By Sir Timothy Garden
Terrorism is not new. Virtually all governments have had to develop policies to protect their citizens from unpredictable acts of violence by terrorists. Nor did the tragic events of 11 September 2001 in New York, Washington and Pennsylvania change the risk. What changed was the public perception of the threat. It is now real and immediate, particularly for the American public. As this report shows, the USA had been uniquely unaffected by international terrorism in recent years. Yet the warning signals had been there before. The World Trade Centre had already been the target of a failed bombing attack. In Europe, many governments have grown used to the need to counter their own local terrorist problems. A combination of intelligence work and police activity was used to keep the level of violence to a tolerable level until some solution to the underlying problem could be found.
However the terror attacks by the al-Qaeda trained team were on a different scale. Their aim was to provide a spectacular event in which the symbols of western power were brought down, and as many people as possible were killed. The murder of thousands of people was bad enough, but the numbers might have been ten times greater given the concentration of humanity in a single building. Over the years the developed world has produced steadily more attractive targets for the fanatical mass killer. Urbanisation has brought people into the cities, where they travel on vulnerable mass transport systems to work in vulnerable high rise buildings, while being supported by complex vulnerable utility systems. The threat of weapons of mass destruction being used in the densely populated centres of commerce is of great concern. But, as the World Trade Centre attack showed, a Stanley knife can turn a fully fuelled aircraft into an instrument of mass destruction.
What are the policy priorities for governments? Their first duty is the protection of their citizens. This protection will be both active and passive. Good intelligence is essential both for preventing terrorist attacks, and also detecting and removing the terrorists. To combat the international terrorist, the intelligence must be international. Since there is a common threat to many nations, the urgent need is for the real sharing of data between countries.
The passive protection aspect is also important. Enhanced airport security measures introduced over a quarter of a century ago, following a rash of terrorist hijackings, reduced the incidence of such events greatly. Defensive measures do deflect terrorists to easier targets. They need therefore to be applied to those targets which would cause the greatest problem if successfully attacked. Just as high buildings provide opportunities for mass deaths, so nuclear related sites have special dangers, which are explored in this report. Nuclear power stations, nuclear reprocessing plants, nuclear weapon stores, and transport of nuclear material, all carry particular risks. A successful attack on any of these by a terrorist could contaminate large areas for decades as well as causing mass casualties. Protection from the land, sea and air needs to be responsive and certain.
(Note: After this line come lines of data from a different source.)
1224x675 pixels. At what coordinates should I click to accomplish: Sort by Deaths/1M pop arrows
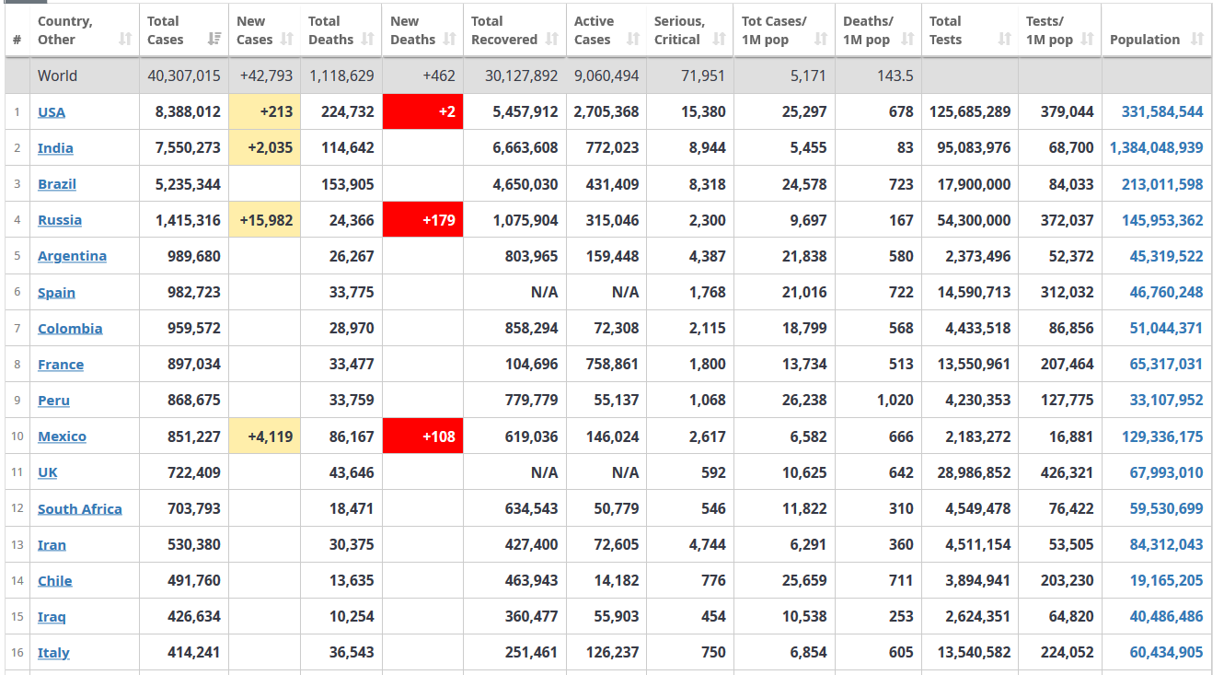908,40
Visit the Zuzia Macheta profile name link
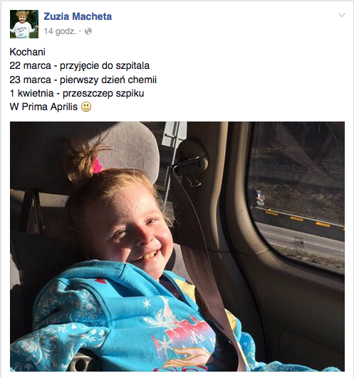The height and width of the screenshot is (378, 354). tap(78, 16)
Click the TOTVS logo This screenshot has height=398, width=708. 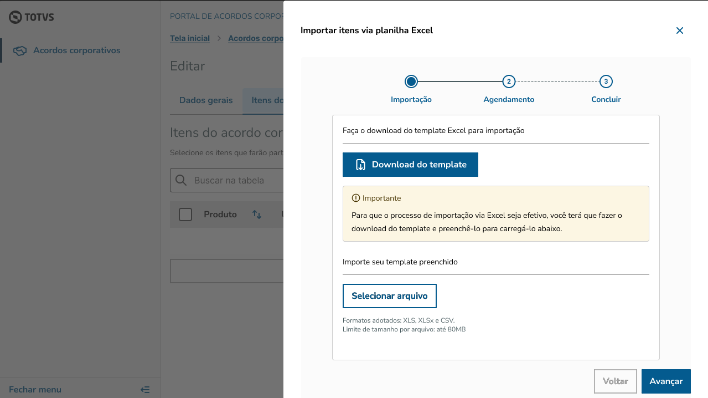tap(32, 17)
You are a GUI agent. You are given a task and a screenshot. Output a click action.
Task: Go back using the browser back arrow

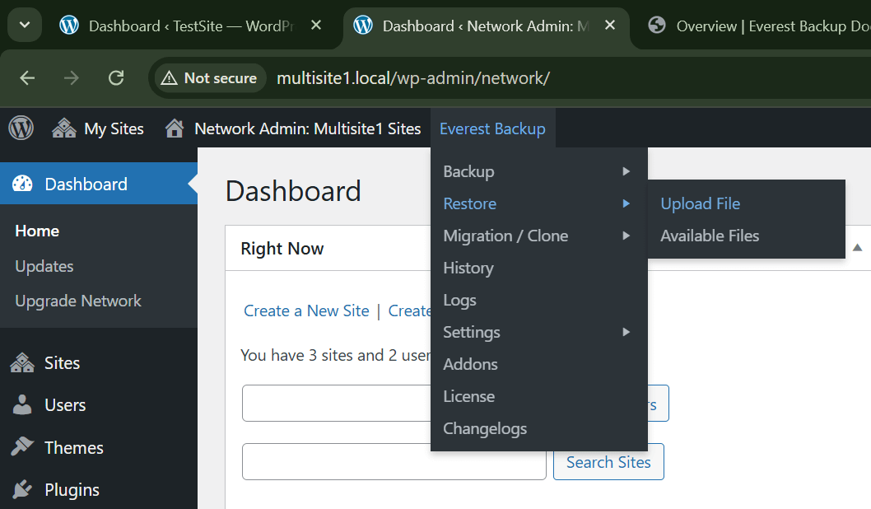click(27, 78)
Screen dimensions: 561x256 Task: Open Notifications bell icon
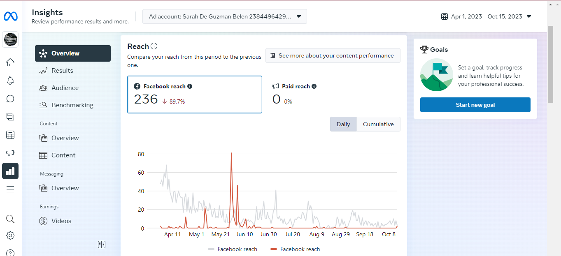10,81
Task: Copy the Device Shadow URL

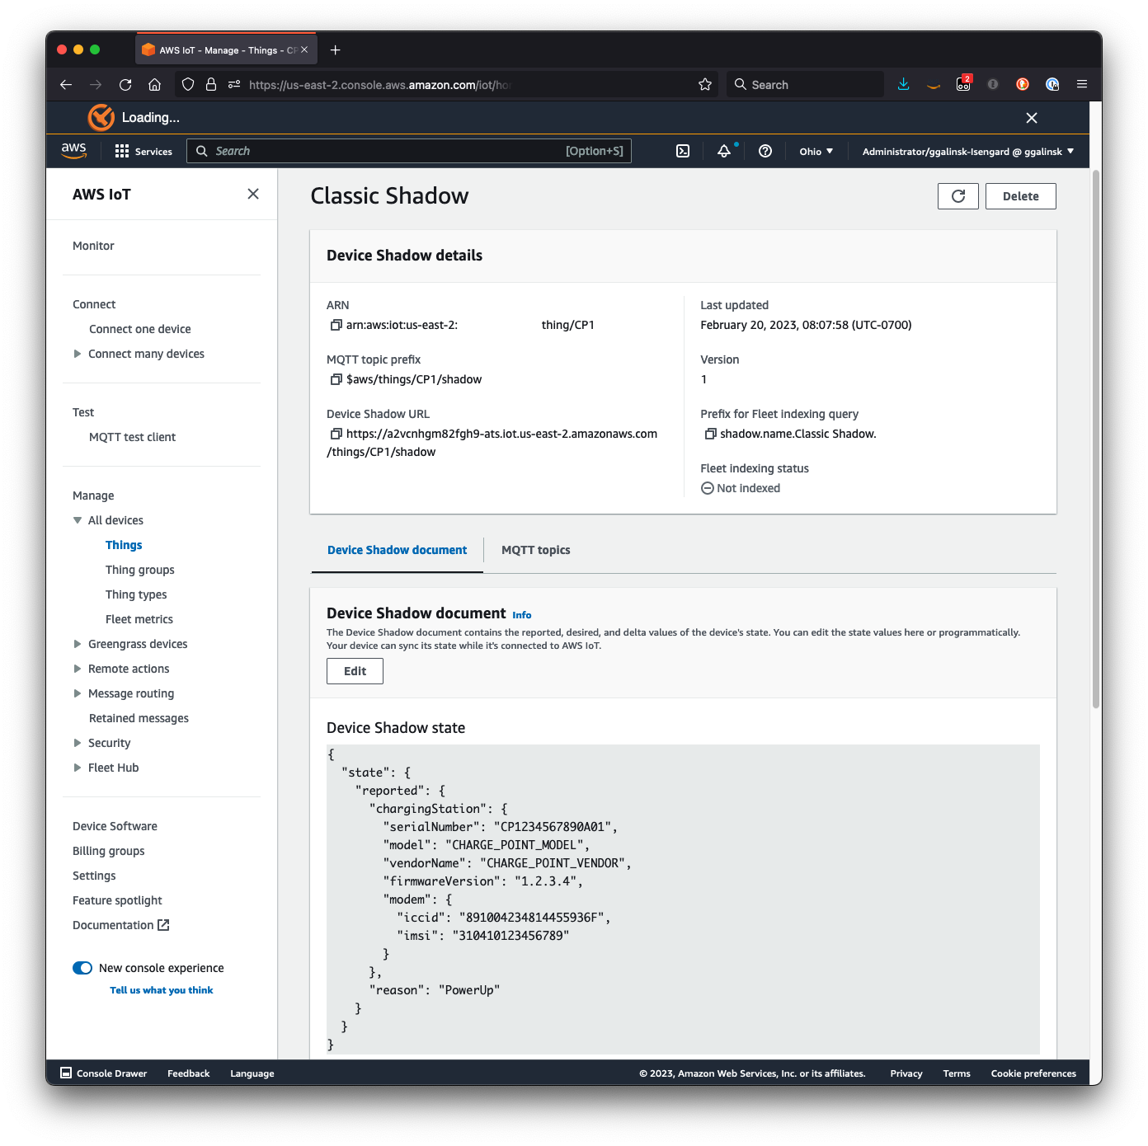Action: (335, 433)
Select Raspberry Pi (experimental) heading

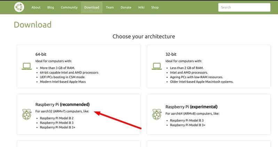191,107
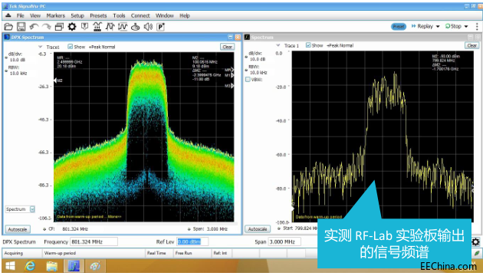Click Autoscale button under DPX Spectrum
The height and width of the screenshot is (276, 483).
[x=18, y=229]
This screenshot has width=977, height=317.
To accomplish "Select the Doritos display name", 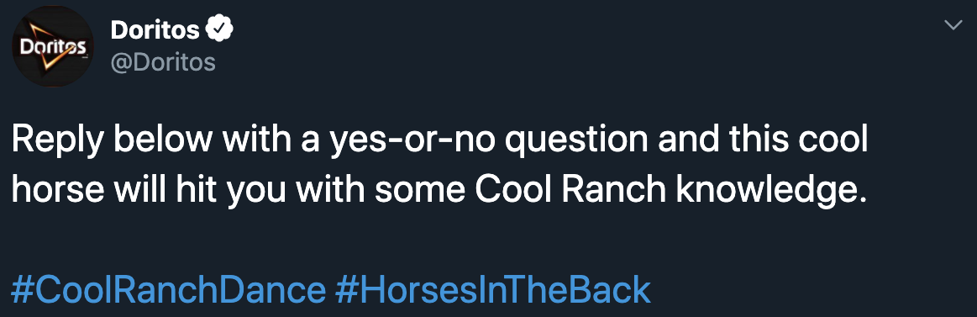I will 155,29.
This gives rise to many difficult policy issues.
If, as Dr Barnaby suggests, we can also expect future terrorist weapons to have a nuclear, biological or chemical dimension, then the difficulties are even greater. While we can protect, at some cost, our own vulnerable installations, it is much more difficult to protect against every possible delivery system of a terrorist manufactured weapon of mass destruction. If intelligence and police work fails to stop such an attack, the third line of government response, disaster management, must meet the challenge.
Emergency planning for major civil disasters varies between and within countries. Civil defence organisations structured for survival after a nuclear exchange in the Cold War have been closed down. Their efficacy was always debateable, but at least a large number of people had trained, planned and practised for what to do in a disaster with thousands of deaths. That expertise has largely disappeared. Nor in most western countries is there much spare capacity in the health area, the police or the fire services. The equipment for dealing with nuclear, biological or chemical contamination is not widely available outside of the military. The public have little knowledge of what to do under such circumstances. The spread of disease among livestock in Europe has demonstrated how much difficulty governments have in controlling the spread of infection, even when they can take very severe measures.
There is also a policy problem for a democracy in terms of how much the lives of individual citizens should be constrained by the introduction of precautionary measures. There is no single solution to prevent a terrorist attack. All successful counter-terrorist campaigns have required years of patience, while the underlying causes are addressed and protective measures are implemented. Addressing the risk from terrorists hell bent on mass killing will be no different. New attacks will happen from time to time however good the defences. The public has grown used to the security measures introduced at airports and public buildings. The closing of roads to provide area security for sensitive buildings such as embassies is less well understood. The full decontamination of an area with suspected biological or chemical is an intimidating process. As has been seen recently following the delivery by mail of a small amount of anthrax in the USA, hoaxes and false alarms follow in much greater number. Disaster teams in protective clothing do little to calm a nervous public.
Dr Barnaby analyses the trends across the range of terrorist activities. His conclusions give little comfort. The most extreme terrorists are on the increase, and there are real dangers of further mass casualties, including contamination with nuclear material, infection from biological agents and the terror use of chemical weapons. Given the difficulties of directly protecting citizens from such threats, governments will have to improve markedly the effectiveness of their intelligence gathering agencies. This improvement needs to be undertaken urgently, and will require much greater co-operation between national intelligence organisations both internally and externally. We may be re-entering a period of widespread fear which parallels the dark days of the Cold War.